The top U.S. military commander in Afghanistan is calling Saturday's Afghan presidential election a major defeat for militants loyal to the country's former Taleban regime.

Lieutenant General David Barno says the lack of large Taleban attacks against voters during the Afghan election shows the old regime's inability to threaten the new democracy there.

"The overwhelming success of this election is a strategic defeat for the Taleban and al-Qaida and is a turning point for Afghanistan," he said.

For months, Taleban fighters and their allies had vowed to use force to disrupt the first Afghan presidential election, which they called a ploy to allow foreign domination of the country.

Despite fears of wide-spread violence, anti-election attacks were limited to a few skirmishes and mostly ineffective rocket attacks.

Vote counting has been delayed after some presidential candidates filed complaints alleging fraud and other irregularities. They had originally threatened a boycott of the entire election process, but most have since said they will abide by the findings of a joint Afghan-United Nations investigation.

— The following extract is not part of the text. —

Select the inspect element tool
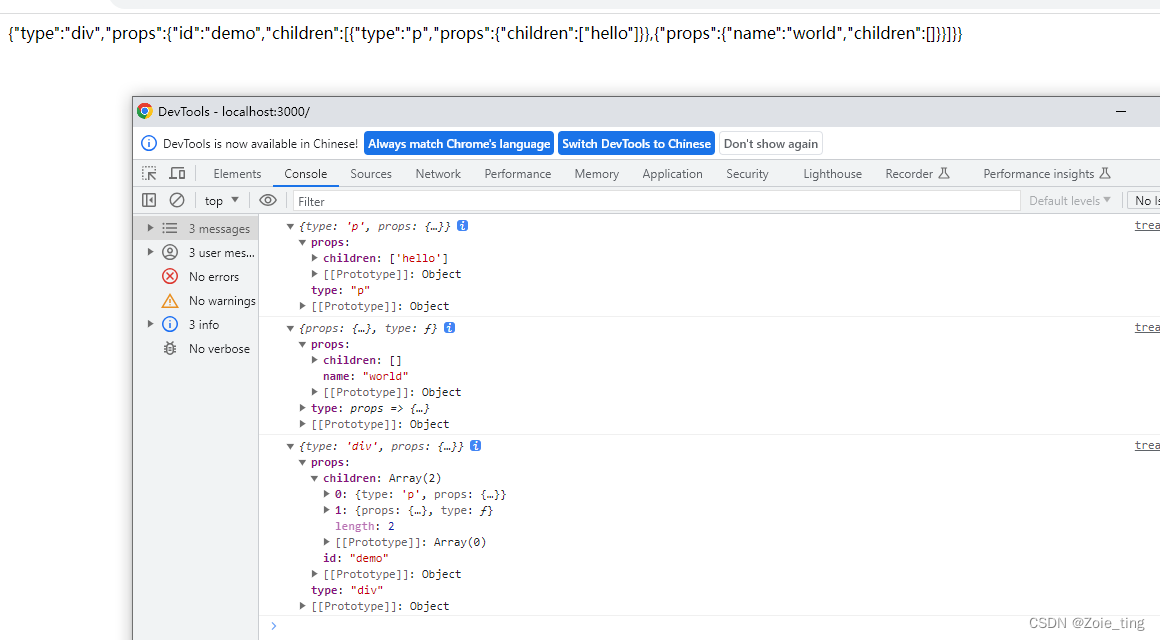[x=148, y=173]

General Barno added that he did not think the Taleban is exhausted as a force, and that the militants will likely continue sporadic attacks to make their presence felt in Afghanistan, particularly during the Muslim holy month of Ramadan.

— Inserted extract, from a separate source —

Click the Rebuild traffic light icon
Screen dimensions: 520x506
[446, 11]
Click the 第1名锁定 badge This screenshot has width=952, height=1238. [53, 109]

"I think that over the next month or two, traditionally during the Ramadan period here, we see an increased spike of attacks, so the war is not over, but this battle was a great success for the Afghan people," General Barno said.

In a statement to VOA, Taleban spokesman Abdul-Latif Hakimi said his forces held off on mass attacks on voting centers to avoid killing Muslims.

He said Taleban forces were successful in cutting voter turnout in the southeastern province of Zabul, a claim disputed by Afghan election officials.

He said the Taleban would continue to conduct attacks, specifically targeting U.S. forces and the Afghans working with them.

The United States has about 18,000 troops in the country to hunt down the Taleban and its allies in the al-Qaida terror network, as well as to help provide security as Afghanistan rebuilds.

General Barno also says the United States will assume that Osama bin Laden, the al-Qaida chief, is alive until finding evidence to the contrary.

He said finding bin Laden and other wanted figures, such as Taleban leader Mullah Mohammed Omar, is difficult, due to the large size of the Afghan-Pakistani border area where they are believed to be hiding.